Just as patients with interstitial lung disease may have much more
shortness of breath when exerting or exercising than when at rest, your
doctor may wish to assess your breathing ability and lung function with
exercise in addition to the other lung function tests described earlier.
This is done usually on a stationary bicycle or a treadmill. If enough
lung scarring or fibrosis is present, with the stress of exertion or
exercise enough oxygen may not be able to get into your bloodstream and
the blood oxygen level may actually fall with exercise. If this is
serious enough and goes unrecognized, it could potentially over time be
harmful to the heart.
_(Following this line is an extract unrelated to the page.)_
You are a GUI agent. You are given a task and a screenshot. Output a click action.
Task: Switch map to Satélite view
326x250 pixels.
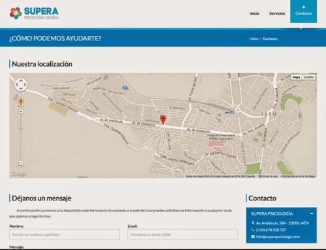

If this is detected by exercise testing, your
doctor may prescribe oxygen to use only when you exercise, not when you
are at rest, if it is only when you exercise that the blood oxygen level
is low.

The exact methods used for exercise testing vary from hospital to
hospital. Usually though, blood pressure, heart tracing
(electrocardiogram) and the blood oxygen level (usually by an electronic
clip placed on the ear) are monitored closely, first with minimal
exertion and then with progressively greater stress, such as a faster
pace on a treadmill or a greater resistance on a stationary bicycle. The
test is stopped if your blood oxygen falls, but otherwise is generally
continued until you feel you can not go further. In some instances, your
doctor may wish to obtain more detailed information about your heart and
lungs with exercise and in addition to the above mentioned monitoring
techniques, also have you breathe into a mouthpiece connected to a
computerized lung function machine while you exercise.